最初で最後の、最愛。

忘れよう、朽ちよう。

6月10日、彼女に合鍵を渡し、記念にプリクラを撮る。

 

 何ヶ月か前から、彼女はプリクラを撮りたいと言っていた。でも、コロナの影響でゲーセンは休業していた。

 

 遊びに行きたい所へ行けない、もどかしさ。

 

 緊急事態宣言が解除され、次々と店が開き、あるいは潰れ、街並みが変化していく。

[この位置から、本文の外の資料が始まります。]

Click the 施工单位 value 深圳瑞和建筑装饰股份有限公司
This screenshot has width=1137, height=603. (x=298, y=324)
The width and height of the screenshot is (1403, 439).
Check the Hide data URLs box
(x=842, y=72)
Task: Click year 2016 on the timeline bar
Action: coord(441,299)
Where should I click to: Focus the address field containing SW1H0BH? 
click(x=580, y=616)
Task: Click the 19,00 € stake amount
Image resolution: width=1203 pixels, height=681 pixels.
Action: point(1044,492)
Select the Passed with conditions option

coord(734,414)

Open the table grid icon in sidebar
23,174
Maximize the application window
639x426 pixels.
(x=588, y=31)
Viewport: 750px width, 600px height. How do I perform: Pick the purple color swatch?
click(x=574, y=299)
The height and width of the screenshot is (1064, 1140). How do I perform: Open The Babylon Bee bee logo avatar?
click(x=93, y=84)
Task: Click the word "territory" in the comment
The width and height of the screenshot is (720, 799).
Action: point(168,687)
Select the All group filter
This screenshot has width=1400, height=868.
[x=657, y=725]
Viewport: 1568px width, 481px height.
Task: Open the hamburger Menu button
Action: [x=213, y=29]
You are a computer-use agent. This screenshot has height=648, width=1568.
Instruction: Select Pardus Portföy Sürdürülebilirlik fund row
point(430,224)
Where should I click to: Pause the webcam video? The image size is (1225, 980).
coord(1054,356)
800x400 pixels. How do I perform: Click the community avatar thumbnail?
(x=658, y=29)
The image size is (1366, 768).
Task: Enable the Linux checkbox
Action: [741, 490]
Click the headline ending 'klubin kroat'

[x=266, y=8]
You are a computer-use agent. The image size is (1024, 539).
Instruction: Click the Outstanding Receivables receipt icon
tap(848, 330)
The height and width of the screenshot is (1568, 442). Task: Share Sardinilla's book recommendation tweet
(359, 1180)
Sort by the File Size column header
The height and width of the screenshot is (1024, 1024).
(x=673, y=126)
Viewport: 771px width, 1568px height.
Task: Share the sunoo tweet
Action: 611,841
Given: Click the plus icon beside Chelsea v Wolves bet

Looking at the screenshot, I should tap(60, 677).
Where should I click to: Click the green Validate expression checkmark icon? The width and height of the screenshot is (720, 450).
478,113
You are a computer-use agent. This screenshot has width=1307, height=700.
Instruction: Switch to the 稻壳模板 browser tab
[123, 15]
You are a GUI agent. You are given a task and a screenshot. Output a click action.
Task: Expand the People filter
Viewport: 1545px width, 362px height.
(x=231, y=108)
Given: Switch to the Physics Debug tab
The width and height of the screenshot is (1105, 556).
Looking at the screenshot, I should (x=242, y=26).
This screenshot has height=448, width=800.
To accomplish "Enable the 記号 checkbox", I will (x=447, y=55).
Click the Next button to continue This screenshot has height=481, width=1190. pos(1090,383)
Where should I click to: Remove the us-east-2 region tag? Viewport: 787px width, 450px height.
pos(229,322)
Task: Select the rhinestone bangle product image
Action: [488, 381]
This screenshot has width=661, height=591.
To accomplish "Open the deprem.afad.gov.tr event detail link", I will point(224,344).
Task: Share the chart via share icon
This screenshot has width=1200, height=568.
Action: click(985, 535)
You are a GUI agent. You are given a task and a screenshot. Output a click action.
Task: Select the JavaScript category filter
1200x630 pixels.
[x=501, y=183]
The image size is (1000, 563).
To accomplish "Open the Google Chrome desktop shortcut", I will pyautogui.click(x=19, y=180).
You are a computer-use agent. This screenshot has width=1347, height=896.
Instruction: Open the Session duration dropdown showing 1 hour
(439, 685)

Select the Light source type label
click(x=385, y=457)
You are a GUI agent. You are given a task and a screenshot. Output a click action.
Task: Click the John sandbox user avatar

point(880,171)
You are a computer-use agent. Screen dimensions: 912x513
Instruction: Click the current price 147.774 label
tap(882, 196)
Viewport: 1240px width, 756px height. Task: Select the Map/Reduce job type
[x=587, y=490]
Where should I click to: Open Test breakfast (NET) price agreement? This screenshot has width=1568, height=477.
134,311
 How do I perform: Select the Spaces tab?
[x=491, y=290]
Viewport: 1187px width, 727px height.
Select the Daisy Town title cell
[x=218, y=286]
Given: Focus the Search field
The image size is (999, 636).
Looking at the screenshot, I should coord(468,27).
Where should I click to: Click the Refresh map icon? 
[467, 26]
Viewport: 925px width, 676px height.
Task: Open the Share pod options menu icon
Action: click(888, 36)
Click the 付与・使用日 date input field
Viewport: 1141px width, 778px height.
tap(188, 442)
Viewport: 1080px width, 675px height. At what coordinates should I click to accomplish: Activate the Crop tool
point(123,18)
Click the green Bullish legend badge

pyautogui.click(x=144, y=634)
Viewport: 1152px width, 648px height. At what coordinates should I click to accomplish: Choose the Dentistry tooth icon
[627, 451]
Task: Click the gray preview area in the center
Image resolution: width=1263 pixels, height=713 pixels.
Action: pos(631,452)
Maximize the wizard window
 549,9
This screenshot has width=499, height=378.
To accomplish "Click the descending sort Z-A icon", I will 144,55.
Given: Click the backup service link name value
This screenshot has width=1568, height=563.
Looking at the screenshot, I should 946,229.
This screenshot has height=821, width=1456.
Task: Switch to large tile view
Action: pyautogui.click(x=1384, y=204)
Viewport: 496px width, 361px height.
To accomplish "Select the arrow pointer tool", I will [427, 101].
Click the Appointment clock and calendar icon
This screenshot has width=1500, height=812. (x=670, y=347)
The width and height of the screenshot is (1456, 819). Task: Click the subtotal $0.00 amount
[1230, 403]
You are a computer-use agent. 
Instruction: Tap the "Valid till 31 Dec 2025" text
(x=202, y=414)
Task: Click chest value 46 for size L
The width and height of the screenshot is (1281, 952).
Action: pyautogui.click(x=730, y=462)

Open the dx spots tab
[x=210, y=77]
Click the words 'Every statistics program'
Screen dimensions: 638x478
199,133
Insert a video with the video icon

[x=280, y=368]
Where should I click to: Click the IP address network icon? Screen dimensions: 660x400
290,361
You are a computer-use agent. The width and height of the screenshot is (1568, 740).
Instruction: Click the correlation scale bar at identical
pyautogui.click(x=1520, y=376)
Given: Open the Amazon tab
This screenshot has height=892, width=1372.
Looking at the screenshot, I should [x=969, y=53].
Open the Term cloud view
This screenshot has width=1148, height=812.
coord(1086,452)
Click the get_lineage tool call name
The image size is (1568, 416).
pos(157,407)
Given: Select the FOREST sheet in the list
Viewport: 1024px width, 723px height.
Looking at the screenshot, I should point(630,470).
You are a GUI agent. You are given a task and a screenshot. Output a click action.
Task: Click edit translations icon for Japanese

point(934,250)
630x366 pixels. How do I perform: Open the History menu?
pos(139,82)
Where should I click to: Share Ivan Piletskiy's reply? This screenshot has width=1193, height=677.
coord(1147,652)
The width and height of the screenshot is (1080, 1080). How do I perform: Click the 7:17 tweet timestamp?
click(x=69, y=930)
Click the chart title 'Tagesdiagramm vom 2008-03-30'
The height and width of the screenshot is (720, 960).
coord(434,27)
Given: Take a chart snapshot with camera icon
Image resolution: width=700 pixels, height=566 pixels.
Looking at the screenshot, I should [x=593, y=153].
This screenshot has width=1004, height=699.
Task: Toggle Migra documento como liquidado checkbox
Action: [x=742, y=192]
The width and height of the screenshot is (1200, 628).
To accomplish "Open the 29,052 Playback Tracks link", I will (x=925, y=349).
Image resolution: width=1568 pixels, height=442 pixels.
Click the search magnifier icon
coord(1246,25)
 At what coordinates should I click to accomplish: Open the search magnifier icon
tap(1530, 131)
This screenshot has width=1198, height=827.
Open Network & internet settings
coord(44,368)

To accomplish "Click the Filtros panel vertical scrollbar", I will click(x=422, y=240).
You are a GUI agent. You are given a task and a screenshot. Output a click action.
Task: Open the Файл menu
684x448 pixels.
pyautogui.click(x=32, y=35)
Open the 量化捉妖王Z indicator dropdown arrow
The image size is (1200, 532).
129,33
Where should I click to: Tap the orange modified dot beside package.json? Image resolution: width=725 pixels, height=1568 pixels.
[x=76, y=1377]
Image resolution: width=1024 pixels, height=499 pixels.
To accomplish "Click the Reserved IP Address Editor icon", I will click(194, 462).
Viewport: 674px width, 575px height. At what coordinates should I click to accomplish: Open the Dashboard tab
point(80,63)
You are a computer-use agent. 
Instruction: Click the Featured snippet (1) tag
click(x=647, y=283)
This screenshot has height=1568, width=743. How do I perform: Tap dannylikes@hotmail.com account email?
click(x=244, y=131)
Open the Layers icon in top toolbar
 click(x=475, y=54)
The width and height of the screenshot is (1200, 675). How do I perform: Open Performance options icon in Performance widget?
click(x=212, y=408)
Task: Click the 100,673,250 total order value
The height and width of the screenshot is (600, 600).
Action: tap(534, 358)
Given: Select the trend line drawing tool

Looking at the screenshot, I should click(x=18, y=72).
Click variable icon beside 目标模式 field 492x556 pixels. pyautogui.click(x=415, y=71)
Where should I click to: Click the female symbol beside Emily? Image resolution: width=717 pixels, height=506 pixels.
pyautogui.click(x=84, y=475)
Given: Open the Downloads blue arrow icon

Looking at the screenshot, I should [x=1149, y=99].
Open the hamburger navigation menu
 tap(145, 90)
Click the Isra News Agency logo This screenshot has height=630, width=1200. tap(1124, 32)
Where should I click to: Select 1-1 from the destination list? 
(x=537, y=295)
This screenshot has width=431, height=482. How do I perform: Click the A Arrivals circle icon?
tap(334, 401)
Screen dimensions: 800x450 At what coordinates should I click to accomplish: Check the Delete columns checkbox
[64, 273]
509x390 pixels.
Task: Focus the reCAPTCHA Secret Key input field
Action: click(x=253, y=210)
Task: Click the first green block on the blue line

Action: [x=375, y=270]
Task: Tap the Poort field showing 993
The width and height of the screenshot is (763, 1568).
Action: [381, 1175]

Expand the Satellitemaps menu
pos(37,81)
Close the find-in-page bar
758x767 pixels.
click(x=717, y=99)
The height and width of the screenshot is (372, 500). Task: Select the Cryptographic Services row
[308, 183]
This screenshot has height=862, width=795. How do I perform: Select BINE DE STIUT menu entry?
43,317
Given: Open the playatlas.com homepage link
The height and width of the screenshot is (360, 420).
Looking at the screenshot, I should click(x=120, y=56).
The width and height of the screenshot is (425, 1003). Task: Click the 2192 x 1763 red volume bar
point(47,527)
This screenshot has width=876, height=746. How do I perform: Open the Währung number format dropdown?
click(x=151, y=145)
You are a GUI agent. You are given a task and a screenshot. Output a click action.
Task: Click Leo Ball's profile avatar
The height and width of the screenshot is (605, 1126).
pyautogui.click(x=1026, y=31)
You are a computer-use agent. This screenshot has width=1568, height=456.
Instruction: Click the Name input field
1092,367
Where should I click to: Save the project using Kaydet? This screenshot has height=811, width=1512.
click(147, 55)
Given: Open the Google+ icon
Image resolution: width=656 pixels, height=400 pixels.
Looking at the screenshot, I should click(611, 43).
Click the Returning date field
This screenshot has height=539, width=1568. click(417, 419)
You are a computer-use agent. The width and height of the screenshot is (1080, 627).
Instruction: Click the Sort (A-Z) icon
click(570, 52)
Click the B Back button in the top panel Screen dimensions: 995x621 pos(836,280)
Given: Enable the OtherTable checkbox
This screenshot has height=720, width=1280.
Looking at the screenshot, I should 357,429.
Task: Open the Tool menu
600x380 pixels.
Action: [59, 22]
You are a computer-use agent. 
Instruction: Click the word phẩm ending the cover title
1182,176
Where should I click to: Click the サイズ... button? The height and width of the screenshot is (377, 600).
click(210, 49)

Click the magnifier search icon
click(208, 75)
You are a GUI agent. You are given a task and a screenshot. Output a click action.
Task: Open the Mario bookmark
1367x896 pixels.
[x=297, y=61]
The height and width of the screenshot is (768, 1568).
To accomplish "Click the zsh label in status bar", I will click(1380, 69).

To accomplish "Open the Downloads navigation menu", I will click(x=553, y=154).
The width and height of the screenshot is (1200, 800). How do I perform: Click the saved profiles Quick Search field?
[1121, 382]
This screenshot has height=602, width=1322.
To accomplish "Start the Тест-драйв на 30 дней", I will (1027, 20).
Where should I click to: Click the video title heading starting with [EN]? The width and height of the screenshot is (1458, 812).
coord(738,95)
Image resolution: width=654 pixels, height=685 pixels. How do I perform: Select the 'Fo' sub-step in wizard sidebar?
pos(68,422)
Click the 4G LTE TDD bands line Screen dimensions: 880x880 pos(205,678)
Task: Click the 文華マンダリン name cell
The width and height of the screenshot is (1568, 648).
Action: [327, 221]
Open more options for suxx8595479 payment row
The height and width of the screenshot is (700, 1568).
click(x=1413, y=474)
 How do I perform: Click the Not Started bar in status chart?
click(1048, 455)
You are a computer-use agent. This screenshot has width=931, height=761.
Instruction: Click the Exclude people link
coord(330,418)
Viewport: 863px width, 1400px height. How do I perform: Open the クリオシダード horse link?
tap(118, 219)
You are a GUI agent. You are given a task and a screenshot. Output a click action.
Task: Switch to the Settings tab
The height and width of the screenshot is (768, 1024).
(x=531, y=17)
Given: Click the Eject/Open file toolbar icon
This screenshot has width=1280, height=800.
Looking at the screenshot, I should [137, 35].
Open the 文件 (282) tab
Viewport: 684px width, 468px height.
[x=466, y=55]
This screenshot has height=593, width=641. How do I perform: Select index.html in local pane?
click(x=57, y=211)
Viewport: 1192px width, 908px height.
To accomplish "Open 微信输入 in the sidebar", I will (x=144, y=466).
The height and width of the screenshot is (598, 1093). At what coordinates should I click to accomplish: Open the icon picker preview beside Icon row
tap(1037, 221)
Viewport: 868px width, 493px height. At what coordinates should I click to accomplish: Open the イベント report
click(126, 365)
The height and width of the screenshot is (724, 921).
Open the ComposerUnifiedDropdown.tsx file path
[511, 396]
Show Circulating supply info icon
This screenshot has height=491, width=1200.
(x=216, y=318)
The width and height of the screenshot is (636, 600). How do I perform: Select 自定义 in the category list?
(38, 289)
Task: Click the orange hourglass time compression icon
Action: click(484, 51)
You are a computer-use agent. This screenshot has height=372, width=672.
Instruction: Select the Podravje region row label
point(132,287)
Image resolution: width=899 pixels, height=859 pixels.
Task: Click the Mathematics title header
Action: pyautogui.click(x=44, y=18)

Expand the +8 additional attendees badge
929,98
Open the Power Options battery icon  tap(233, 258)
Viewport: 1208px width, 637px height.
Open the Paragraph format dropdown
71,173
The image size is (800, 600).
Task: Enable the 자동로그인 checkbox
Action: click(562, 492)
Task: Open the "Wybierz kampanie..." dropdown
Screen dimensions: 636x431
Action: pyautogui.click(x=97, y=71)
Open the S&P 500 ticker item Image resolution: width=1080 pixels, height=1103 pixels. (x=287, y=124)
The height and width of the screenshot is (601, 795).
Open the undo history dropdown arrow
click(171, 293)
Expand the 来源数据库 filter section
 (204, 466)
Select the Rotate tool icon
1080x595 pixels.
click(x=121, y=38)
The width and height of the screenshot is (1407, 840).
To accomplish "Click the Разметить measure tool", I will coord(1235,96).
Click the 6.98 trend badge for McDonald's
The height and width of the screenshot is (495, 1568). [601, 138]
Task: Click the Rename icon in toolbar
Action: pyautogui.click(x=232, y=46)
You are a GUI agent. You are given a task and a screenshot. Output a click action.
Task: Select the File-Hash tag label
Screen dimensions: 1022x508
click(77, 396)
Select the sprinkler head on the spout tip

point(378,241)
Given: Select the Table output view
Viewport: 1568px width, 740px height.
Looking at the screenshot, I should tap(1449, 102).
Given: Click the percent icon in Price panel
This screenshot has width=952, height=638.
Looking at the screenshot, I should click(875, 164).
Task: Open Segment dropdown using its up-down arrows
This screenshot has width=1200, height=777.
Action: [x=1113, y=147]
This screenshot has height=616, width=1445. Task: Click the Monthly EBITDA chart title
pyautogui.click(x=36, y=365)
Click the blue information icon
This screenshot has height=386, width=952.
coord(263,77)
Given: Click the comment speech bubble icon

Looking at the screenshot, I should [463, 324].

名残惜しさはありつつも、時代の流れと共に、地元の風景も変わっていく。

 

 お婆ちゃんの葬式を終え、俺の人生も、少し、また少しと、変わり始める。

 

 実家に帰ると、母親だけでなく、親戚一同からも、彼女の存在を否定された。

 

 一回りも上の女性と付き合っているのは、確かに田舎者からしたら物珍しいのかもしれない。だが、大した根拠もなく、ただ年齢を聞いただけで、頭ごなしに「お前は騙されている」と返してくる身内に呆れた。そこに、怒りは無かった。通り越していたんだ。

 

 

 彼女もそこを心配していた。俺は正直に、上記の事柄を話した。落ち込むことはわかっていたけど、嘘はつけない。

 

 反対されて壊れるほど、2人の愛は脆くない。自分の家に帰り、彼女に合鍵を渡した。今日から、半同棲生活が始まる。

 

 記念にプリクラを撮り、思い出に残した。